## DATA ROWS
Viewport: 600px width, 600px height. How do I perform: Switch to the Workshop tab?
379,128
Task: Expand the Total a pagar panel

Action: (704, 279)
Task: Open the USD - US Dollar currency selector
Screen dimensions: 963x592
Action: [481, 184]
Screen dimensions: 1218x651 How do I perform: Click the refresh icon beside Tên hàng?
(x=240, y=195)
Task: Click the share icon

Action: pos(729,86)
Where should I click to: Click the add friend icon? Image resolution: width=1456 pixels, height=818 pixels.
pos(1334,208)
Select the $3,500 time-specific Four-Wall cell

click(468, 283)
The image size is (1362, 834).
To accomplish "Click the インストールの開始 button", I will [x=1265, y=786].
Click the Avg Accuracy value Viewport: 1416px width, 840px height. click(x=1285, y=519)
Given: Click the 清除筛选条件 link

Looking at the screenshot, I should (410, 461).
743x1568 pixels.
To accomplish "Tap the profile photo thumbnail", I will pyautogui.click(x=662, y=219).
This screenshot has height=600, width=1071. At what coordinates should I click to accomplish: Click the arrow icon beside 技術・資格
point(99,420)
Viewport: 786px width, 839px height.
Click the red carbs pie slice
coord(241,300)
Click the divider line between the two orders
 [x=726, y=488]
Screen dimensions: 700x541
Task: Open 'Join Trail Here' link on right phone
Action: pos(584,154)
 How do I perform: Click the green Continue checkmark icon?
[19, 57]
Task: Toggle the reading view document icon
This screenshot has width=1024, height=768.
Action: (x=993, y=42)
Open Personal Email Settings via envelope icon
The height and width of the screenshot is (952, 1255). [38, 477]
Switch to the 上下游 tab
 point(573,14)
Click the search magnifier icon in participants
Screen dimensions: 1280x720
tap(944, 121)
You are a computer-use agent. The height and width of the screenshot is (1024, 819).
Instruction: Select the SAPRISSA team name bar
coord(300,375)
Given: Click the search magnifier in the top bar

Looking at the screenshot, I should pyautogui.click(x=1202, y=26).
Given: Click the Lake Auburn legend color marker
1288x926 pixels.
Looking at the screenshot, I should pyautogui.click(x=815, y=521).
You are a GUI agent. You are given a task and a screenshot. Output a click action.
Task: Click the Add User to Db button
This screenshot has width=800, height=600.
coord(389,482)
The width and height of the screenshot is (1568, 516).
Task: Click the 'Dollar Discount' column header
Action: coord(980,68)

## TASK TO COMPLETE
Lay out the entries from the first line through the line containing "Action: pos(729,86)" as a Markdown table with columns Row and Line, numbering each row and leaving out blank lines.

## COMPLETE OUTPUT
| Row | Line |
|---|---|
| 1 | Viewport: 600px width, 600px height. How do I perform: Switch to the Workshop tab? |
| 2 | 379,128 |
| 3 | Task: Expand the Total a pagar panel |
| 4 | Action: (704, 279) |
| 5 | Task: Open the USD - US Dollar currency selector |
| 6 | Screen dimensions: 963x592 |
| 7 | Action: [481, 184] |
| 8 | Screen dimensions: 1218x651 How do I perform: Click the refresh icon beside Tên hàng? |
| 9 | (x=240, y=195) |
| 10 | Task: Click the share icon |
| 11 | Action: pos(729,86) |